Presumed effigy of Cecily Bonville on her tomb in the Church of St. Mary the Virgin, Astley, Warwickshire, drawing of 1890 | |
Spouse(s) |
Thomas Grey, 1st Marquess of Dorset (m.1474-1501) Henry Stafford, 1st Earl of Wiltshire (m.1503-1523) |
Issue
Thomas Grey, 2nd Marquess of Dorset Leonard Grey, 1st Viscount Grane Lady Dorothy Grey Lady Mary Grey Lady Elizabeth Grey Lady Cecily Grey Lord Edward Grey Lady Eleanor Grey Lady Margaret Grey Lord Anthony Grey Lady Bridget Grey Lord George Grey Lord Richard Grey Lord John Grey | |
Noble family |
Bonville Neville |
Father | William Bonville, 6th Baron Harington |
Mother | Lady Katherine Neville |
Born | c.30 June 1460 |
Died | 12 May 1529 (aged 68) |
Buried | Collegiate Church of St. Mary the Virgin, Astley, Warwickshire |
Cecily Bonville, 7th Baroness Harington and 2nd Baroness Bonville (c. 30 June 1460 – 12 May 1529) was an English peer, who was also Marchioness of Dorset by her first marriage to Thomas Grey, 1st Marquess of Dorset, and Countess of Wiltshire by her second marriage to Henry Stafford, 1st Earl of Wiltshire.
The Bonvilles were loyal supporters of the House of York during the series of dynastic civil wars that were fought for the English throne, known as the Wars of the Roses (1455–1487). When she was less than a year old, Cecily became the wealthiest heiress in England after her male relatives were slain in battle, fighting against the House of Lancaster.
Cecily's life after the death of her first husband in 1501, was marked by an acrimonious dispute with her son and heir, Thomas Grey, 2nd Marquess of Dorset. This was over Cecily's right to remain sole executor of her late husband's estate and to control her own inheritance, both of which Thomas challenged following her second marriage to Henry Stafford; a man many years her junior. Their quarrel required the intervention of King Henry VII and the royal council.
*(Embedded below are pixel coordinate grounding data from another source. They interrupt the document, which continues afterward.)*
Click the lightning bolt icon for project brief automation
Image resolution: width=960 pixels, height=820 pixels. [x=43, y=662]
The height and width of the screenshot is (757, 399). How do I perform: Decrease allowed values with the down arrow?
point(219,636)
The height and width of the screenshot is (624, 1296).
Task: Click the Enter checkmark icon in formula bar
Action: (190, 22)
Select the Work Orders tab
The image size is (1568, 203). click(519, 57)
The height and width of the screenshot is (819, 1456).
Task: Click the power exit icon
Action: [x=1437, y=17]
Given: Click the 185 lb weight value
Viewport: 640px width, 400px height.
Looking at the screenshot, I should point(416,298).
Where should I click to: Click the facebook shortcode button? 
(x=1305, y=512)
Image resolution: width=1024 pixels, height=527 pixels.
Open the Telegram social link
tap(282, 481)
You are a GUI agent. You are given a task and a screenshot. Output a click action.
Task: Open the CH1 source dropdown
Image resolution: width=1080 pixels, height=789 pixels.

Lady Jane Grey, Lady Catherine Grey and Lady Mary Grey were her great-granddaughters. All three were in the Line of Succession to the English throne. Jane, the eldest, reigned as queen for nine days in July 1553.
Bonville inheritance
Cecily Bonville was born on or about 30 June 1460[2] at Shute Manor in Shute near Axminster, Devon, England. She was the only child and heiress of William Bonville, 6th Baron Harington of Aldingham and Lady Katherine Neville, a younger sister of military commander Richard Neville, 16th Earl of Warwick known to history as "Warwick the Kingmaker". Her family had acquired the barony of Harington through the marriage of her paternal grandfather, William Bonville, to Elizabeth, daughter and heiress of William Harington, 5th Baron Harington of Aldingham.[3]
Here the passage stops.